FRAGMENTO DEL DOCUMENTO

Sus galanes: de Fred Astaire a Cary Grant y… Mel Ferrer
Desde temprano, la carrera de Hepburn e incluso hasta sus últimos años, se caracterizó por contar con partenaires que se robaban todos los suspiros de la gran fábrica de sueños de California. Gregory Peck, en La princesa que quería vivir, William Holden y Humphrey Bogart en Sabrina, Fred Astaire en Funny Face, Cary Grant en Charada o Rex Harrison en Mi bella dama fueron algunos de ellos. Sin embargo, ella solo tuvo ojos (al menos de forma oficial) para otro “novio de América”: Mel Ferrer.
Se conocieron en la filmación de la película Ondine, de Jean Giraudoux, de 1954. Se casaron y tuvieron un hijo, Sean Hepburn Ferrer, que en su adultez se convertiría en productor de cine. También para esta época, acaso por su terrible infancia, comenzaría a colaborar con la agencia de ayuda humanitaria Unicef.
My fair Lady y Desayuno en Tiffany´s
El primer lustro de los 60, aquellos en los que se impondría un modelo de físico como el de la modelo Twiggy, no tan lejano al de la Hepburn: delgadez grandes ojos y pestañas largas, fueron sus años más intensos.

[Entradas de datos guardadas]
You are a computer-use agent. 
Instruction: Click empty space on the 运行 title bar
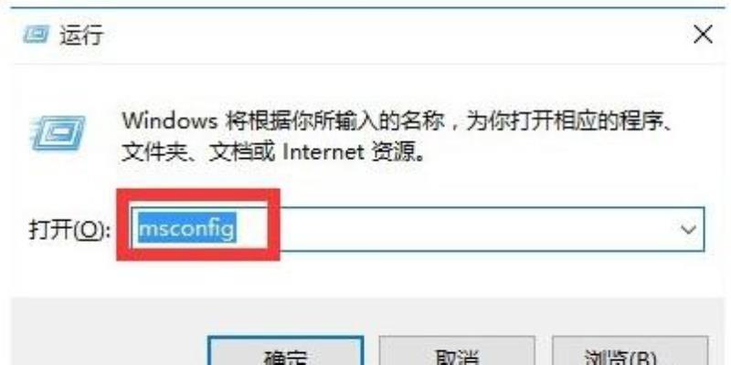tap(397, 36)
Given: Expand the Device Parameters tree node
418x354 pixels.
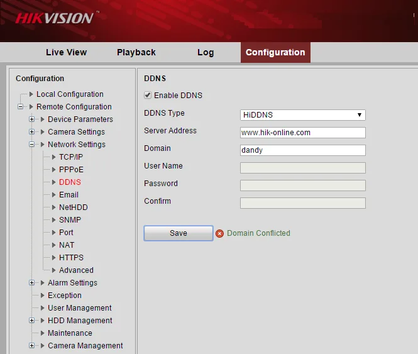Looking at the screenshot, I should click(x=31, y=119).
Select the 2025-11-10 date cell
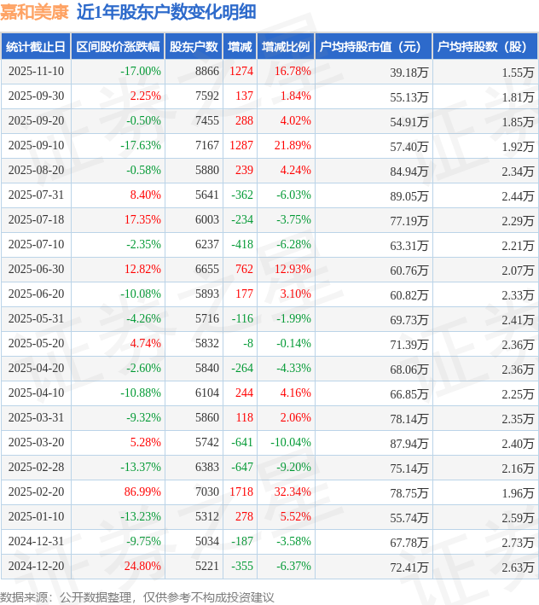 pos(36,72)
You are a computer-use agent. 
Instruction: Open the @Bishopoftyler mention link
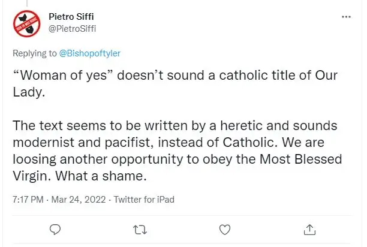click(91, 53)
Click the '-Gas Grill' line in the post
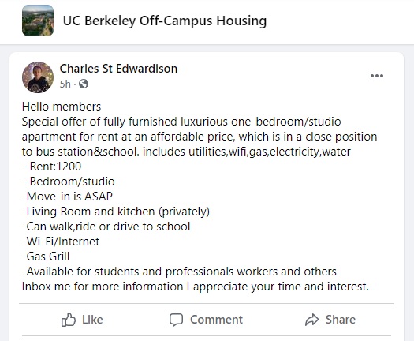This screenshot has width=414, height=341. tap(46, 257)
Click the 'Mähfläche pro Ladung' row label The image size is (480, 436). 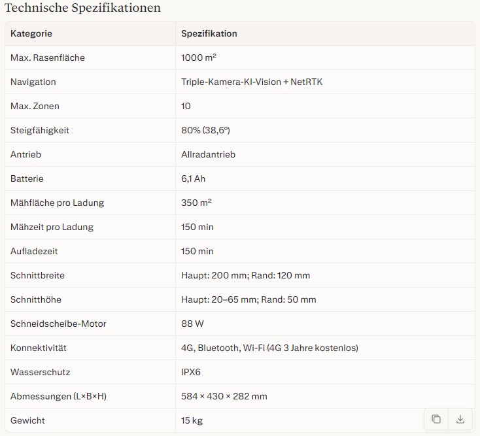click(x=57, y=203)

EXPLORA EL MATERIAL
a) Según el fragmento sobre Hepburn, ¿durante la filmación de qué película conoció a Mel Ferrer?
b) Enumera los galanes que el fragmento presenta como partenaires de Hepburn y la película en que lo fue cada uno.

SOLUCIONES DE EJERCICIOS
a) Durante la filmación de Ondine, de Jean Giraudoux, de 1954.

b)
- Gregory Peck, en La princesa que quería vivir
- William Holden, en Sabrina
- Humphrey Bogart, en Sabrina
- Fred Astaire, en Funny Face
- Cary Grant, en Charada
- Rex Harrison, en Mi bella dama